全国公開を前に、中條さんは「子どもたちにも見てもらえる、素晴らしい映画になった」と話した。
作品は自身にとって4冊目。もともとは平成25年に幻冬舎ルネッサンスから自費出版した。一期一会の連鎖が大きな輪になっていく群像劇を描いた短編連作集。登場人物には公募した市内中心の37人の名前を使った。
「アイミタガイ=相身互い」は、同じ境遇や状況にあるもの同士が共感し、助け合うことを意味する。
原作を元に、映画では5つの短編を一つにまとめた。かけがえのない存在だった親友を失い、立ち止まってしまった主人公の思いがけない出会いを描く。主演は黒木華さん、草野翔吾監督。上映時間は105分。
桑名市を中心に、四日市市や津市などで昨年4―5月に撮影された。中條さんも冒頭の通行人役で出演している。

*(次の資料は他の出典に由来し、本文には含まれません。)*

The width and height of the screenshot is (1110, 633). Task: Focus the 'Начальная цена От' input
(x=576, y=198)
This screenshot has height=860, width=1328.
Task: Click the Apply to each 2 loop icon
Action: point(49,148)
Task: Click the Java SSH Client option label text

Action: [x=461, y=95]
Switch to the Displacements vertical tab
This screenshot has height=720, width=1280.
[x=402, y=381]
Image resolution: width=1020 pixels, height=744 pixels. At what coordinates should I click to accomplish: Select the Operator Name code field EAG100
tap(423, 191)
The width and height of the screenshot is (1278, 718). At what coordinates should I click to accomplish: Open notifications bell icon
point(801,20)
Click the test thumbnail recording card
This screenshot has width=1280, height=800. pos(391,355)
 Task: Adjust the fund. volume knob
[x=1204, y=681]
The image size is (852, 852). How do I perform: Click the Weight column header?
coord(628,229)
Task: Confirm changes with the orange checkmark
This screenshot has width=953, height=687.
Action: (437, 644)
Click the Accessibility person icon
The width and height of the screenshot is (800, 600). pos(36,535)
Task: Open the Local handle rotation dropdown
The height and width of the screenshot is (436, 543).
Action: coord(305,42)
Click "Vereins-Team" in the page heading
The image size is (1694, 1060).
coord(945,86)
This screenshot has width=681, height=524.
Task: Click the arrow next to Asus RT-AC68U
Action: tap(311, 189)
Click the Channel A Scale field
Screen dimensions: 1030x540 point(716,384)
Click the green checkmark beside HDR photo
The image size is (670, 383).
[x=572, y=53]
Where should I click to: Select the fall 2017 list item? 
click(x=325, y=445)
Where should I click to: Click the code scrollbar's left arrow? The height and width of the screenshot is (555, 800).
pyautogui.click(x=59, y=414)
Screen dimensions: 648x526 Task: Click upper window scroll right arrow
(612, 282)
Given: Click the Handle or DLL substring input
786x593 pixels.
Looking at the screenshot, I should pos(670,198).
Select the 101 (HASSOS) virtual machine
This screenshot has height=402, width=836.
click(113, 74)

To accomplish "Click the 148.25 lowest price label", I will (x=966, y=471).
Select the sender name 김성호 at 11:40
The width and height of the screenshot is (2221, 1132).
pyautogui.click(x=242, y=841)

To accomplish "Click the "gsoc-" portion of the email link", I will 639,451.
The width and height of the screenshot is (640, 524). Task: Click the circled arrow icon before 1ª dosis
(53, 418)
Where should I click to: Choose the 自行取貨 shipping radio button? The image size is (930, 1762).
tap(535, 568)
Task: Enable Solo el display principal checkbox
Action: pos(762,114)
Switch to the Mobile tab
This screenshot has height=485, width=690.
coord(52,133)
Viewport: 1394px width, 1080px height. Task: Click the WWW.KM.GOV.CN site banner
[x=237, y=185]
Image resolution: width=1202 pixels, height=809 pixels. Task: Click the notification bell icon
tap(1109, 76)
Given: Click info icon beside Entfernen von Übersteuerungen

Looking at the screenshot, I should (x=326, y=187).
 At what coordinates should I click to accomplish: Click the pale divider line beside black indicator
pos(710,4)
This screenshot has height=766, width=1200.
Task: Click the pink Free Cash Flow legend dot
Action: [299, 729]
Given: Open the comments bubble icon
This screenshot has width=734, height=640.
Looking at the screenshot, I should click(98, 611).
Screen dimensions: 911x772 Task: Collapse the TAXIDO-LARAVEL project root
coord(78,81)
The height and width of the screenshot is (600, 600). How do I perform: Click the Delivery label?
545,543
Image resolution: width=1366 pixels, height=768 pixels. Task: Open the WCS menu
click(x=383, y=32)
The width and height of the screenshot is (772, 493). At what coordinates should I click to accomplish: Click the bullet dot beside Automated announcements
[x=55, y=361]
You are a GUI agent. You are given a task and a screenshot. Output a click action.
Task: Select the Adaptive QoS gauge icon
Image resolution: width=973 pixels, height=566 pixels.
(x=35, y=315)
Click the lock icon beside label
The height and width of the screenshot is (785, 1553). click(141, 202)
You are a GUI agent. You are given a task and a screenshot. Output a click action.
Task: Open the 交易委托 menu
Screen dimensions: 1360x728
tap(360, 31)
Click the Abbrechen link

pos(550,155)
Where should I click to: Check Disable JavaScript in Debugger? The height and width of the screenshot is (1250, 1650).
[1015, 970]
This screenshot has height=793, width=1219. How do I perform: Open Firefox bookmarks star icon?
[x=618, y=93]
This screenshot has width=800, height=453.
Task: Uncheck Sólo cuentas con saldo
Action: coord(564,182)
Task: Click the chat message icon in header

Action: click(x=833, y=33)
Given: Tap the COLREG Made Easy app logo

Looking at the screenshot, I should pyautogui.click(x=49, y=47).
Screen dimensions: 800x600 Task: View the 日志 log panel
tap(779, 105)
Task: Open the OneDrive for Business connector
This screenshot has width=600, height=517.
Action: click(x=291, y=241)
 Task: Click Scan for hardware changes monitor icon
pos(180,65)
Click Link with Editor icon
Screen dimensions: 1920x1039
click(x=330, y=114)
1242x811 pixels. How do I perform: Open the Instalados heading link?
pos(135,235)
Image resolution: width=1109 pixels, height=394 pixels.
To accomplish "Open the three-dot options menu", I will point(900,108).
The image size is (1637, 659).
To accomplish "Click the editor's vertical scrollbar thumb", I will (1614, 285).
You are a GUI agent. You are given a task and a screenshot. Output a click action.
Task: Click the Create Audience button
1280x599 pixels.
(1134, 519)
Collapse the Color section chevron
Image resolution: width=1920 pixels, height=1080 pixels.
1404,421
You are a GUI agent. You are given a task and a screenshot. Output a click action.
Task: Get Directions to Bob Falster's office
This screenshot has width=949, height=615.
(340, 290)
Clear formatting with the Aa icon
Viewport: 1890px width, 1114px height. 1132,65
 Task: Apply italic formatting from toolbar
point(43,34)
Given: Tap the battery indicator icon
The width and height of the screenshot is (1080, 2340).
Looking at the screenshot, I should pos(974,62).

中條さんは「アイミタガイの精神は、日本人にとってとても大切なこと。コロナを経て、戦争もあり、10年前より今の方がずっと必要になっているのではないか」との思いを述べ、「映画では、小説にはなかったスマホやLINE(ライン)が登場する。昔じゃない、今の『アイミタガイ』が生まれればいいなと思う」と話した。